She stretched, touching the roof with balled fists.

‘It’s good to be back,’ she said. ‘I think I’ll stay a while. I think Father needs to have someone around.’

‘He said you planned to write.’

‘He told you that?’

‘Yes,’ I said. ‘he did. He didn’t act as if he shouldn’t.’

‘Oh, I don’t suppose it makes any difference. But it’s a thing that you don’t talk about - not until you’re well along on it. There are so many things that can go wrong with writing. I don’t want to be one of those pseudo-literary people who are always writing something they never finish, or talking about writing something that they never start.’

‘And when you write,’ I asked, ‘what will you write about?’

‘About right here,’ she said. ‘About this town of ours.’

‘Millville?

‘Why, yes, of course,’ she said. ‘About the village and its people.’

‘But,’ I protested, ‘there is nothing here to write about.’

She laughed and reached out and touched my arm. ‘There’s so much to write about,’ she said. ‘So many famous people. And such characters.’

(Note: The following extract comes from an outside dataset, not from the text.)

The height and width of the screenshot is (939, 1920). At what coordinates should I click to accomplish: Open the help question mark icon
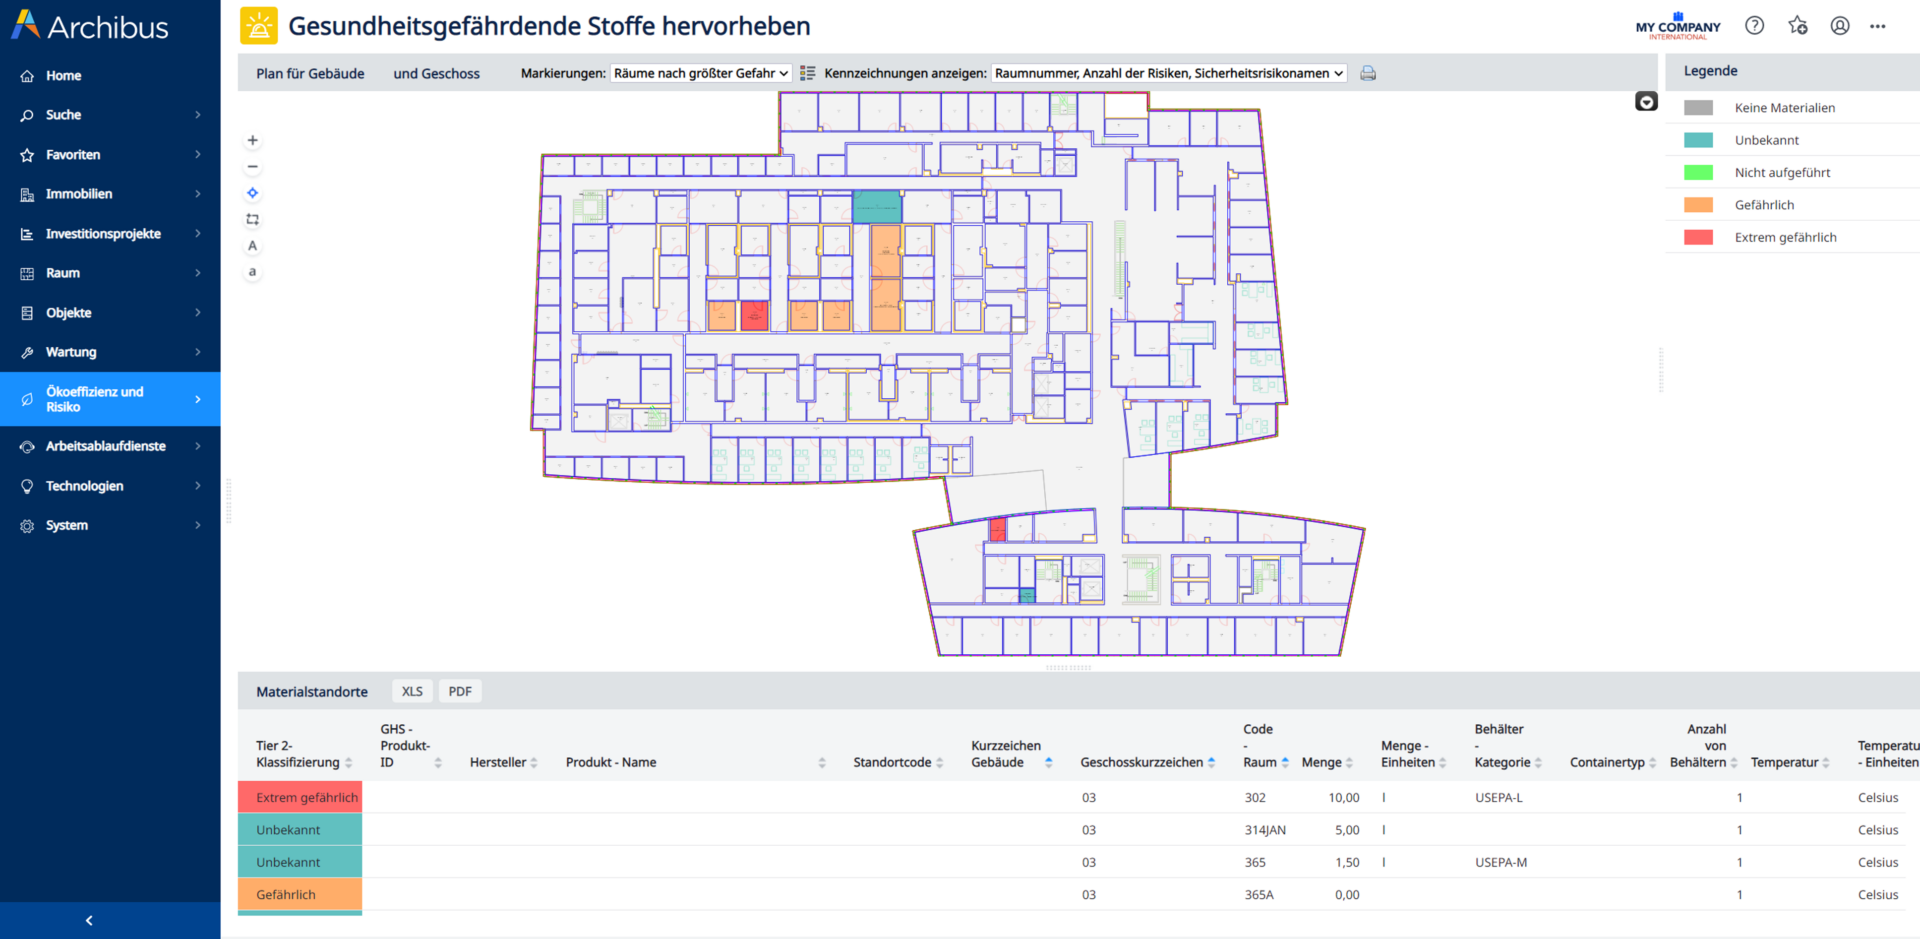tap(1754, 26)
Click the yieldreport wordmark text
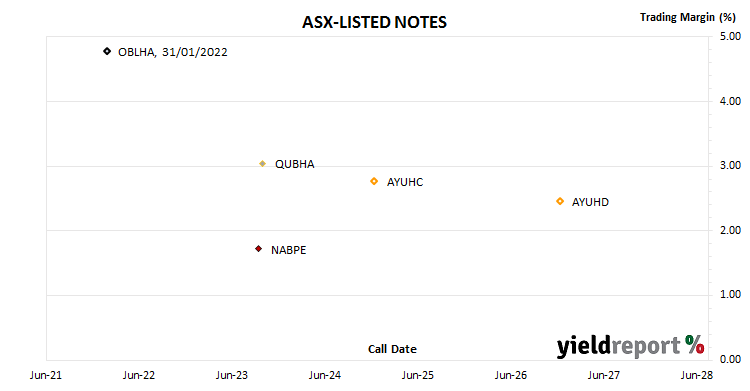 pos(618,346)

‘Famous people?’ I said, astonished.

‘There are,’ she said, ‘Belle Simpson Knowles, the famous novelist, and Ben Jackson, the great criminal lawyer, and John M. Hartford, who heads the department of history at…’

‘But those are the ones who left,’ I said. ‘There was nothing here for them. They went out and made names for themselves and most of them never set foot in Millville again, not even for a visit.’

‘But,’ she said, ‘they got their start here. They had the capacity for what they did before they ever left this village. You stopped me before I finished out the list. There are a lot of others. Millville, small and stupid as it is, has produced more great men and women than any other village of its size.’

‘You’re sure of that?’ I asked, wanting to laugh at her earnestness, but not quite daring to.

‘I would have to check,’ she said, ‘but there have been a lot of them.’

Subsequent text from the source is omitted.